I would hold that the trial judge has broad discretion in determining whether a witness has actually been impeached. Who *Page 131 
is in a better position than the trial judge to assess the damage done to a witness' credibility by cross-examination? The trial judge can observe the demeanor of the witness, the forcefulness of the question, and the impact of the answer. The "extent to which counteracting and rehabilitative evidence may be received after credibility of a witness has been attacked is a matter in which a trial judge has broad discretion." Beck v. U.S., 317 F.2d 865, 870 (5th Cir. 1963), cert. denied, 375 U.S. 972, 84 S.Ct. 480, 11 L.Ed.2d 419, reh. denied, 376 U.S. 929, 84 S.Ct. 656, 11 L.Ed.2d 627 (1964).
In holding that the cross-examination was "impeachment," and then that it was of such magnitude to require the trial court to allow rehabilitative evidence, the majority has taken language discussing the word "impeachment" from unrelated cases and plugged it into these facts. Brown v. State, 475 S.W.2d 938
(Tex.Cr.App. 1971) cited by the majority, is not a truth and veracity case, but rather concerns the ability of the State to impeach its own witness.

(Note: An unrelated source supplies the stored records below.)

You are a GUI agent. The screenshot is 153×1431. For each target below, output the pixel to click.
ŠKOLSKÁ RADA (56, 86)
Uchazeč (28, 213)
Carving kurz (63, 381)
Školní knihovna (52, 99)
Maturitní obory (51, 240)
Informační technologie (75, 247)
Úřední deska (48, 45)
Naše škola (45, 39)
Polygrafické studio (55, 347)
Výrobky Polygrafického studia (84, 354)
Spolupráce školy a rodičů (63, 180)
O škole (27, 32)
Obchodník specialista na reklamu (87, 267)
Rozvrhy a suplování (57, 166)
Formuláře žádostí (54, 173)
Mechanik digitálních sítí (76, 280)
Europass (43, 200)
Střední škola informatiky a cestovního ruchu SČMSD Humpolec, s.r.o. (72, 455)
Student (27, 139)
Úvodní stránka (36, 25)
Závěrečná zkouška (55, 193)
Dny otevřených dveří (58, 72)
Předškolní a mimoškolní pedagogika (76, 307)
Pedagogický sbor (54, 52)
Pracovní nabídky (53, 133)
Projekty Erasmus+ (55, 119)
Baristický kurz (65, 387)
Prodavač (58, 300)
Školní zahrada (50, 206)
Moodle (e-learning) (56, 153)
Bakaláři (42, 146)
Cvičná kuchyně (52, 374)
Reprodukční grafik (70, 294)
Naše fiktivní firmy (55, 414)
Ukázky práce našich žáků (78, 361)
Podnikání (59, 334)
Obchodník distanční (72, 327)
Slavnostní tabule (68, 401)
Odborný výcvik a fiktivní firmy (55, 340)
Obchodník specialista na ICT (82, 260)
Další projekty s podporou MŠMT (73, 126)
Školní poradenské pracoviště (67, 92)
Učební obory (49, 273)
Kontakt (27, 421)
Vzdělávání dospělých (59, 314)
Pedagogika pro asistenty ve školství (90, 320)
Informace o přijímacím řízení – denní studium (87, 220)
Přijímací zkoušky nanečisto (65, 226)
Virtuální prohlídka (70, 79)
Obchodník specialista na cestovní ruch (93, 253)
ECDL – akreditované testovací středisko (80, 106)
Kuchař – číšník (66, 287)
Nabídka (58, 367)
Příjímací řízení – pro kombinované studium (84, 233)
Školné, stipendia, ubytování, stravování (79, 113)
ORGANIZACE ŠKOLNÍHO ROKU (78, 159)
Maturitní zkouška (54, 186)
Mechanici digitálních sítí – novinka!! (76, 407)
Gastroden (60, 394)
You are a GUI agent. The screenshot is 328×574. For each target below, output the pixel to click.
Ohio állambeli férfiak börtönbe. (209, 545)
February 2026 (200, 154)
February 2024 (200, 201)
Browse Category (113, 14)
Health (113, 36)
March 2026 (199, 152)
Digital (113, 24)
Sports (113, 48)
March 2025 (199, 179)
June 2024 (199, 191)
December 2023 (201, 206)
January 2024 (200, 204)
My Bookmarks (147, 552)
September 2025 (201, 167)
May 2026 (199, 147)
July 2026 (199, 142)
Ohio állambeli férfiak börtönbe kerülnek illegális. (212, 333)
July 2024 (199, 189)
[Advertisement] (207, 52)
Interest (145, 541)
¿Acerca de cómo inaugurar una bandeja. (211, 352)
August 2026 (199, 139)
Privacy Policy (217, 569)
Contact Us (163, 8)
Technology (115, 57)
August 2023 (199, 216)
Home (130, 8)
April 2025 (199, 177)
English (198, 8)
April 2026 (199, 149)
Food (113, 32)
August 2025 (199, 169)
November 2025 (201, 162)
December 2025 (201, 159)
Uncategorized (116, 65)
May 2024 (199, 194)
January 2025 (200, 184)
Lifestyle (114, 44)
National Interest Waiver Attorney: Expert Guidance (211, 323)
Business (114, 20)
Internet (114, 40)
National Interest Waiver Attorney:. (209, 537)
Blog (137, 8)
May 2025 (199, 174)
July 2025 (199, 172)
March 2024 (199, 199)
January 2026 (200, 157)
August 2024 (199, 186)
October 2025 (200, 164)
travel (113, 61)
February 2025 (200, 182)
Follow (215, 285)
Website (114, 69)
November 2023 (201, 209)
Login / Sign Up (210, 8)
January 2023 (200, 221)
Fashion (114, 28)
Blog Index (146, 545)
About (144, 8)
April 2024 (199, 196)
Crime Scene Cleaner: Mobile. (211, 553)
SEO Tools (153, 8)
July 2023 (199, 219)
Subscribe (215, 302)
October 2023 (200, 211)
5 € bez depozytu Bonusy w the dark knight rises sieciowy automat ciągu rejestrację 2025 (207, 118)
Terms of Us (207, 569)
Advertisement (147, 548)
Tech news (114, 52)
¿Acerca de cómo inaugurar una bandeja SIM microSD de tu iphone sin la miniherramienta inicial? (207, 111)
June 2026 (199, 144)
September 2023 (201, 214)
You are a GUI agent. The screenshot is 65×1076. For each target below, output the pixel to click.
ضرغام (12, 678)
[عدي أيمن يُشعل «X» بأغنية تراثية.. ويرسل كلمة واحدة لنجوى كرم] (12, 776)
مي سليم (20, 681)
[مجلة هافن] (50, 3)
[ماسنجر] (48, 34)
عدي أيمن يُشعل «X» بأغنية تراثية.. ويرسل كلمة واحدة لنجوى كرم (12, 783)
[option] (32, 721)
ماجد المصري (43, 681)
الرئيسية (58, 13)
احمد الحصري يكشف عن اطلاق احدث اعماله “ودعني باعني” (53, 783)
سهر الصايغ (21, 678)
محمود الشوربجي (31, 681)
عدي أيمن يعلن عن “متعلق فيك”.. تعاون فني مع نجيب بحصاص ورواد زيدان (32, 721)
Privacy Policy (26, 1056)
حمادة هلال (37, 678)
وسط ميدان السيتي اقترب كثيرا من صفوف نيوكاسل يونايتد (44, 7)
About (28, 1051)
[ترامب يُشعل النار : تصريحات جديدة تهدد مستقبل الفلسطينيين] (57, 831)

The court refused to hold that the witness had been "impeached." Franklin v. State, 606 S.W.2d 818
(Tex.Cr.App. 1978), cited by the majority, is not a truth and veracity case, but rather, one in which the Court of Criminal Appeals used the word "impeachment" in describing questions about defendant's pretrial silence.

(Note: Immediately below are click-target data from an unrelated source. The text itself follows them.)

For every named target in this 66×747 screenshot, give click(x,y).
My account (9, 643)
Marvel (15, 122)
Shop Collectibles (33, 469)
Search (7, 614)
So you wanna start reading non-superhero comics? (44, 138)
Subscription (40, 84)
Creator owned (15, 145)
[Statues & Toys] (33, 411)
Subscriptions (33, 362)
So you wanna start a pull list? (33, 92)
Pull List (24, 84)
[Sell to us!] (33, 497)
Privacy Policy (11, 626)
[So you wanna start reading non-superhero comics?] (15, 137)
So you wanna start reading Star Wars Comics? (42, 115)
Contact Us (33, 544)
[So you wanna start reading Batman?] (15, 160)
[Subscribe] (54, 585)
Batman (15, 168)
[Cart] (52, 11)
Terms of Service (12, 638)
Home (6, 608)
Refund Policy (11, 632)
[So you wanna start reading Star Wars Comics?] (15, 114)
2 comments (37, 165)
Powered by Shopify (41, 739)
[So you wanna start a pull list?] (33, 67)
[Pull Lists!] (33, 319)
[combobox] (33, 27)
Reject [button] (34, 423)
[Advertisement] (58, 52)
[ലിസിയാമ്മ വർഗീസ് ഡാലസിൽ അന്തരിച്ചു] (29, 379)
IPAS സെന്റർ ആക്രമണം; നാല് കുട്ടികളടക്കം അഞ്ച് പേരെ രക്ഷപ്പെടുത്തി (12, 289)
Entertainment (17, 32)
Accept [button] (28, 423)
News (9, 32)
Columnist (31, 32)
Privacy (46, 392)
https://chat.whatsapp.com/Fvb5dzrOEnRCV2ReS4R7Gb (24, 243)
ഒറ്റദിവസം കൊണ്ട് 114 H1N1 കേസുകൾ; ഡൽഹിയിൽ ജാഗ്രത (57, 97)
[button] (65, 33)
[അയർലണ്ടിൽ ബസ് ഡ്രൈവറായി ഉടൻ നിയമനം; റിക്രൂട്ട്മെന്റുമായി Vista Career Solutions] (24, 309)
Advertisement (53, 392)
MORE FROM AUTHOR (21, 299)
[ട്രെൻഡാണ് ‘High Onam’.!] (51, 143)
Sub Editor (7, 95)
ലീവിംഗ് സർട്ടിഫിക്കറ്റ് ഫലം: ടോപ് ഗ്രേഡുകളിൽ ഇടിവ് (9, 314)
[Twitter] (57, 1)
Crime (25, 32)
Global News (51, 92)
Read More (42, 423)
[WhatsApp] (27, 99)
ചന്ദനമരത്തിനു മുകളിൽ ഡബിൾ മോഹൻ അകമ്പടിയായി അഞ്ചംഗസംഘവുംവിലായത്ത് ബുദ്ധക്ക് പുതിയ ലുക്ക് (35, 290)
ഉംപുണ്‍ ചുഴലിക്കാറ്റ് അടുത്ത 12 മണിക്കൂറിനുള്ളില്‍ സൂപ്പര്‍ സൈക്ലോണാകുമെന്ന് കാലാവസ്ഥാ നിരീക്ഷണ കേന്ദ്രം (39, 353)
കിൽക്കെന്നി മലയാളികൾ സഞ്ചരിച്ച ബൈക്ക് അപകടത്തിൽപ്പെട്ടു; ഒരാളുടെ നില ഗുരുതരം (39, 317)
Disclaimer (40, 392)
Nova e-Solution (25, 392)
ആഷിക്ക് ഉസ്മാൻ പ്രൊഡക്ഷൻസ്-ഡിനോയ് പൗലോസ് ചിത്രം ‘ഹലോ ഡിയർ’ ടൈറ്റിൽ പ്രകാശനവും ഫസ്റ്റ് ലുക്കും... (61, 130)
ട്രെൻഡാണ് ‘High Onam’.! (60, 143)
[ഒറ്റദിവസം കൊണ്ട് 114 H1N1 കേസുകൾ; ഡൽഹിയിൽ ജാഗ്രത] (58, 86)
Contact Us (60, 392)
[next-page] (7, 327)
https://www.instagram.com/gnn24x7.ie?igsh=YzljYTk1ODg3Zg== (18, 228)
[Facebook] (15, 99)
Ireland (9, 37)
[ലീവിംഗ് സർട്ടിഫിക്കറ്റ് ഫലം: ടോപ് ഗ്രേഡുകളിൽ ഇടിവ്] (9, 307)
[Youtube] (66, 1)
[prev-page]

After resolving the threshold question of "impeachment," the majority, in reversing, quotes the Court of Criminal Appeals in Rodriguez v. State, 165 Tex.Crim. R., 305 S.W.2d 350 (1957), to hold that the "impeachment" was such that the trial court should have allowed the truth and veracity witness. Yet, the language used in that case was that "it is proper to permit," not that it was reversible to refuse, truth and veracity testimony. The majority also cites O'Bryan v. State, supra, which allowed evidence of good reputation to be admitted after evidence of witness' prior inconsistent statements had been admitted; clearly distinguishable from the facts of the present case.

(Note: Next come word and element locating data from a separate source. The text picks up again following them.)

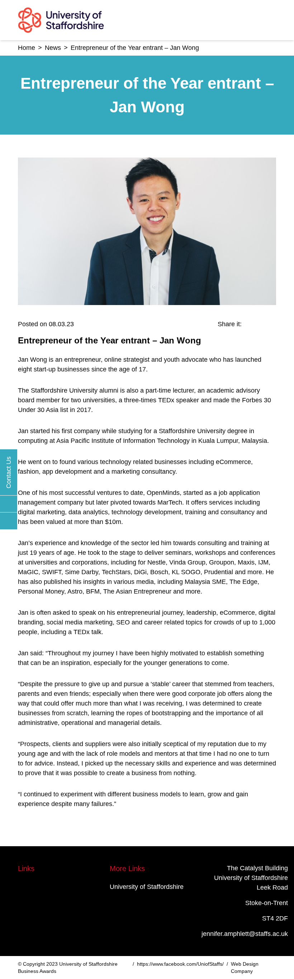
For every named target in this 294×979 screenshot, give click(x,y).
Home (26, 47)
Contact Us (8, 472)
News (53, 47)
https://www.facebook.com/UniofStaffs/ (180, 964)
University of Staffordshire (147, 886)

The cross-examination by the State did not contain any affirmative statements of an impeachment nature, but only what the majority calls a "suggestion," which must be inferred from the questions asked. Compare Holdbrook, supra, where the prosecutor, in cross-examining the defendant, established that the defendant told him (the prosecutor) the day before the trial that he could not remember the facts of the offense. This tended to compromise defendant's earlier testimony of facts from memory. The Court of Criminal Appeals held that it was not error for the trial court to subsequently refuse to allow the defendant to call a witness to testify to his good reputation for truth and veracity.
The majority, in stretching to reverse this case, has done so under marginal facts of an impeaching nature, if any. I would support the integrity of the trial judge's discretion, hold that there was no impeachment, and accordingly affirm.
1 Niles was reversed as a result of five errors cited by the reviewing court. Four of these were unrelated to the truth and veracity issue.